— READING PASSAGE —
## BEGIN
Most Essential Learning competencies


The learner prepares an SCE for a single proprietorship

STATEMENT OF CHANGES IN EQUITY


a. Revenues – service income, sales

b. Expenses – salaries expense, depreciation expense

c. Income – revenues less expenses (amount found at the bottom of the SCI)

d. Assets – inventories, prepaid expenses, property, plant and equipment

e. Liabilities – accounts payable, unearned income, long-term debt,

STATEMENT OF CHANGES IN EQUITY – All changes, whether increases or decreases to the owner’s
interest on the company during the period are reported here. This statement is prepared prior to preparation of the
Statement of Financial Position to be able to obtain the ending balance of the equity to be used in the SFP

SINGLE/SOLE PROPRIETORSHIP –An entity whose assets, liabilities, income and expenses are centered or
owned by only one person
PARTNERSHIP – An entity whose assets, liabilities, income and expenses are centered or owned by two or
more persons
CORPORATION – An entity whose assets, liabilities, income and expenses are centered or owned by itself
being a legally separate entity from its owners. Owners are called shareholders or stockholders of the company

Initial Investment – The very first investment of the owner to the company.
Additional Investment – Increases to owner’s equity by adding investments by the owner

Withdrawals –Decreases to owner’s equity by withdrawing assets by the owner


Different parts of the Statement of Changes in Equity
a. Heading
i. Name of the Company
ii. Name of the Statement
iii. Date of preparation (emphasis on the wording – “for the”)
b. Increases to Equity
i. Net income for the year
ii. Additional investment
c. Decreases to Equity
i. Net loss for the year
ii. Withdrawals by the owner
Company can earn a lot, have numerous assets and yet have very small equities. This is a common mistake of
most people. They focus on increasing their income (salary) and assets (house, car, appliances) but at the same
time they also increase their liabilities (buying using loans, debts). This results to low levels or even negative
amounts of equity over their properties.
## END
— WHAT TO WORK ON —
Rewrite the part of the lesson on the statement of changes in equity starting at "b. Increases to" and ending at "over their properties.", with "appliances" replaced by "furniture".

— SOURCE MATERIAL —
## BEGIN
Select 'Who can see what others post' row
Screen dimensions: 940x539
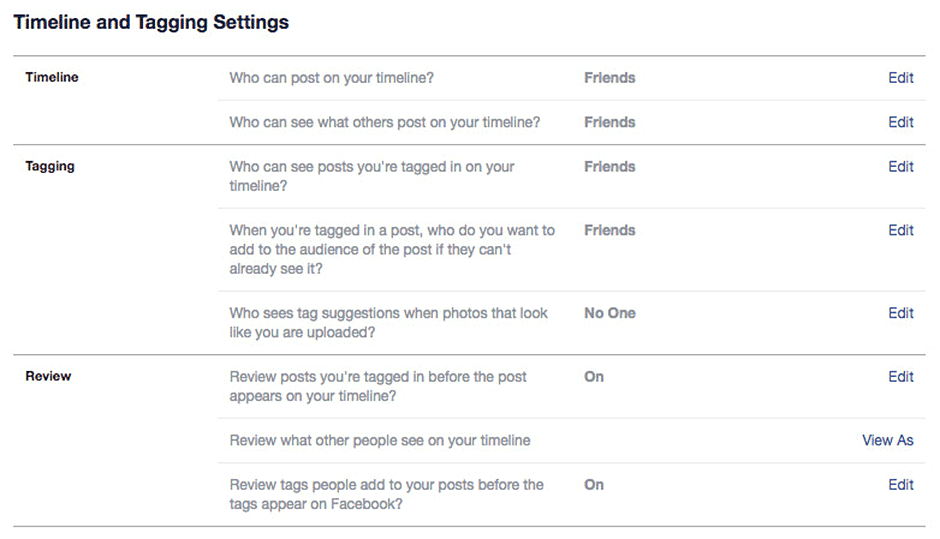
## END
— EXERCISE ANSWER —
b. Increases to Equity
i. Net income for the year
ii. Additional investment
c. Decreases to Equity
i. Net loss for the year
ii. Withdrawals by the owner
Company can earn a lot, have numerous assets and yet have very small equities. This is a common mistake of
most people. They focus on increasing their income (salary) and assets (house, car, furniture) but at the same
time they also increase their liabilities (buying using loans, debts). This results to low levels or even negative
amounts of equity over their properties.